* [To do]:
Go through the data that follows and restate each line exactly as it reads.

[Saved entries]
------

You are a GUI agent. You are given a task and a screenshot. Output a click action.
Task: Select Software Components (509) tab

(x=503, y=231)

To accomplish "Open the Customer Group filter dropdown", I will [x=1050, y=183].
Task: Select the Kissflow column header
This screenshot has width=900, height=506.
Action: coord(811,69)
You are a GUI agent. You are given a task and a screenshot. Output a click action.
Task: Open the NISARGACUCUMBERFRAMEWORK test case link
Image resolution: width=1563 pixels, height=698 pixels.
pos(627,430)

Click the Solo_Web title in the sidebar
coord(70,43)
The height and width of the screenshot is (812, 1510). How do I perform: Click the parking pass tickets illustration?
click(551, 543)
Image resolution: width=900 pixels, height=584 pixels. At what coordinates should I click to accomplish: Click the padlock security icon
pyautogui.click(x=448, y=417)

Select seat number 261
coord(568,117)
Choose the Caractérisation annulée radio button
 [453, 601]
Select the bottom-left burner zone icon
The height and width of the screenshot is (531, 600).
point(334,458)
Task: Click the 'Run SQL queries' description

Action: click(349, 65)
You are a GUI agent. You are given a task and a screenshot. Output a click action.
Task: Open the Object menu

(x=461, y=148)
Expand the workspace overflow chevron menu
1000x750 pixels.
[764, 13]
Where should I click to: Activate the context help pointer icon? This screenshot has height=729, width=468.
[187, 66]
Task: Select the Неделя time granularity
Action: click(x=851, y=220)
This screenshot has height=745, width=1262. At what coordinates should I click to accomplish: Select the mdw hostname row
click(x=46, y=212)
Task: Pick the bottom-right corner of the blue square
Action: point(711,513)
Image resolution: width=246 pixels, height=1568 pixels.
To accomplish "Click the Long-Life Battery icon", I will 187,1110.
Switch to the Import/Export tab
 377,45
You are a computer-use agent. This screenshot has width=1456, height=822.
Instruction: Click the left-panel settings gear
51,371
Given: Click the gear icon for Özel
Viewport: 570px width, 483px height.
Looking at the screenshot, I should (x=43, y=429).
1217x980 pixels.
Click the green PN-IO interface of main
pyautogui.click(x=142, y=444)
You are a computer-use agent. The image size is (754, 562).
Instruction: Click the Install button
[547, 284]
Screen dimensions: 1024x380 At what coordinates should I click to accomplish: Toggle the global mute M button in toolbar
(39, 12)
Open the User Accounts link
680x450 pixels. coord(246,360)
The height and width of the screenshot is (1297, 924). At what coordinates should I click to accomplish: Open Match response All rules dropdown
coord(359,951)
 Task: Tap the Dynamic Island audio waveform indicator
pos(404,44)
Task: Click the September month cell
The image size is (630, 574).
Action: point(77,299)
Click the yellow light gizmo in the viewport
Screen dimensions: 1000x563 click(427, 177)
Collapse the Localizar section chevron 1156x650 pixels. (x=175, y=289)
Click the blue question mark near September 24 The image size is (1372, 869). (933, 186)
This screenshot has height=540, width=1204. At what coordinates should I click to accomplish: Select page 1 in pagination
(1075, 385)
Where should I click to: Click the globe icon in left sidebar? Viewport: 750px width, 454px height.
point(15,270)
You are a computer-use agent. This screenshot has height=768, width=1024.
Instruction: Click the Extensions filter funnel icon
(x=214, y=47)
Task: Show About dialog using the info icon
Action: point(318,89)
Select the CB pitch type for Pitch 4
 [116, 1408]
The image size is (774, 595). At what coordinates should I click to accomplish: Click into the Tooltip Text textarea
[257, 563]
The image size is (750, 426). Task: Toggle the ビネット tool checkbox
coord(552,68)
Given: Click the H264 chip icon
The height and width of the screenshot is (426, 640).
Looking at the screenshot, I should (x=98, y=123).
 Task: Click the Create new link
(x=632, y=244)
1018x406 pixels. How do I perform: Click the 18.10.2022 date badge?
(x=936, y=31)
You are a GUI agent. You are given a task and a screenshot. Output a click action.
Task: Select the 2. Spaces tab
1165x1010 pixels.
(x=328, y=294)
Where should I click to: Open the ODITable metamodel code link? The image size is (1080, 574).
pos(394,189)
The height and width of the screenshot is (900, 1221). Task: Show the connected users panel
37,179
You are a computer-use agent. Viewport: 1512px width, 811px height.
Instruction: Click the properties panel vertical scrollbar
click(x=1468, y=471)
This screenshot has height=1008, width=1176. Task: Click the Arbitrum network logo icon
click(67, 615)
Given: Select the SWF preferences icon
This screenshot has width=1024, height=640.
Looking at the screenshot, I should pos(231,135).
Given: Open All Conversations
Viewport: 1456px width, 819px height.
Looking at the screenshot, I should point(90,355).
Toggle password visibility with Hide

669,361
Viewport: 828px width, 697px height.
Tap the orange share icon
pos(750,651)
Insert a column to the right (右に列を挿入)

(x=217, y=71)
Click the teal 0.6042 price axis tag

------

* [Written reply]:
You are a GUI agent. You are given a task and a screenshot. Output a click action.
Task: Select Software Components (509) tab

(x=503, y=231)

To accomplish "Open the Customer Group filter dropdown", I will [x=1050, y=183].
Task: Select the Kissflow column header
This screenshot has width=900, height=506.
Action: coord(811,69)
You are a GUI agent. You are given a task and a screenshot. Output a click action.
Task: Open the NISARGACUCUMBERFRAMEWORK test case link
Image resolution: width=1563 pixels, height=698 pixels.
pos(627,430)

Click the Solo_Web title in the sidebar
coord(70,43)
The height and width of the screenshot is (812, 1510). How do I perform: Click the parking pass tickets illustration?
click(551, 543)
Image resolution: width=900 pixels, height=584 pixels. At what coordinates should I click to accomplish: Click the padlock security icon
pyautogui.click(x=448, y=417)

Select seat number 261
coord(568,117)
Choose the Caractérisation annulée radio button
 [453, 601]
Select the bottom-left burner zone icon
The height and width of the screenshot is (531, 600).
point(334,458)
Task: Click the 'Run SQL queries' description

Action: click(349, 65)
You are a GUI agent. You are given a task and a screenshot. Output a click action.
Task: Open the Object menu

(x=461, y=148)
Expand the workspace overflow chevron menu
1000x750 pixels.
[764, 13]
Where should I click to: Activate the context help pointer icon? This screenshot has height=729, width=468.
[187, 66]
Task: Select the Неделя time granularity
Action: click(x=851, y=220)
This screenshot has height=745, width=1262. At what coordinates should I click to accomplish: Select the mdw hostname row
click(x=46, y=212)
Task: Pick the bottom-right corner of the blue square
Action: point(711,513)
Image resolution: width=246 pixels, height=1568 pixels.
To accomplish "Click the Long-Life Battery icon", I will 187,1110.
Switch to the Import/Export tab
 377,45
You are a computer-use agent. This screenshot has width=1456, height=822.
Instruction: Click the left-panel settings gear
51,371
Given: Click the gear icon for Özel
Viewport: 570px width, 483px height.
Looking at the screenshot, I should (x=43, y=429).
1217x980 pixels.
Click the green PN-IO interface of main
pyautogui.click(x=142, y=444)
You are a computer-use agent. The image size is (754, 562).
Instruction: Click the Install button
[547, 284]
Screen dimensions: 1024x380 At what coordinates should I click to accomplish: Toggle the global mute M button in toolbar
(39, 12)
Open the User Accounts link
680x450 pixels. coord(246,360)
The height and width of the screenshot is (1297, 924). At what coordinates should I click to accomplish: Open Match response All rules dropdown
coord(359,951)
 Task: Tap the Dynamic Island audio waveform indicator
pos(404,44)
Task: Click the September month cell
The image size is (630, 574).
Action: point(77,299)
Click the yellow light gizmo in the viewport
Screen dimensions: 1000x563 click(427, 177)
Collapse the Localizar section chevron 1156x650 pixels. (x=175, y=289)
Click the blue question mark near September 24 The image size is (1372, 869). (933, 186)
This screenshot has height=540, width=1204. At what coordinates should I click to accomplish: Select page 1 in pagination
(1075, 385)
Where should I click to: Click the globe icon in left sidebar? Viewport: 750px width, 454px height.
point(15,270)
You are a computer-use agent. This screenshot has height=768, width=1024.
Instruction: Click the Extensions filter funnel icon
(x=214, y=47)
Task: Show About dialog using the info icon
Action: point(318,89)
Select the CB pitch type for Pitch 4
 [116, 1408]
The image size is (774, 595). At what coordinates should I click to accomplish: Click into the Tooltip Text textarea
[257, 563]
The image size is (750, 426). Task: Toggle the ビネット tool checkbox
coord(552,68)
Given: Click the H264 chip icon
The height and width of the screenshot is (426, 640).
Looking at the screenshot, I should (x=98, y=123).
 Task: Click the Create new link
(x=632, y=244)
1018x406 pixels. How do I perform: Click the 18.10.2022 date badge?
(x=936, y=31)
You are a GUI agent. You are given a task and a screenshot. Output a click action.
Task: Select the 2. Spaces tab
1165x1010 pixels.
(x=328, y=294)
Where should I click to: Open the ODITable metamodel code link? The image size is (1080, 574).
pos(394,189)
The height and width of the screenshot is (900, 1221). Task: Show the connected users panel
37,179
You are a computer-use agent. Viewport: 1512px width, 811px height.
Instruction: Click the properties panel vertical scrollbar
click(x=1468, y=471)
This screenshot has height=1008, width=1176. Task: Click the Arbitrum network logo icon
click(67, 615)
Given: Select the SWF preferences icon
This screenshot has width=1024, height=640.
Looking at the screenshot, I should pos(231,135).
Given: Open All Conversations
Viewport: 1456px width, 819px height.
Looking at the screenshot, I should point(90,355).
Toggle password visibility with Hide

669,361
Viewport: 828px width, 697px height.
Tap the orange share icon
pos(750,651)
Insert a column to the right (右に列を挿入)

(x=217, y=71)
Click the teal 0.6042 price axis tag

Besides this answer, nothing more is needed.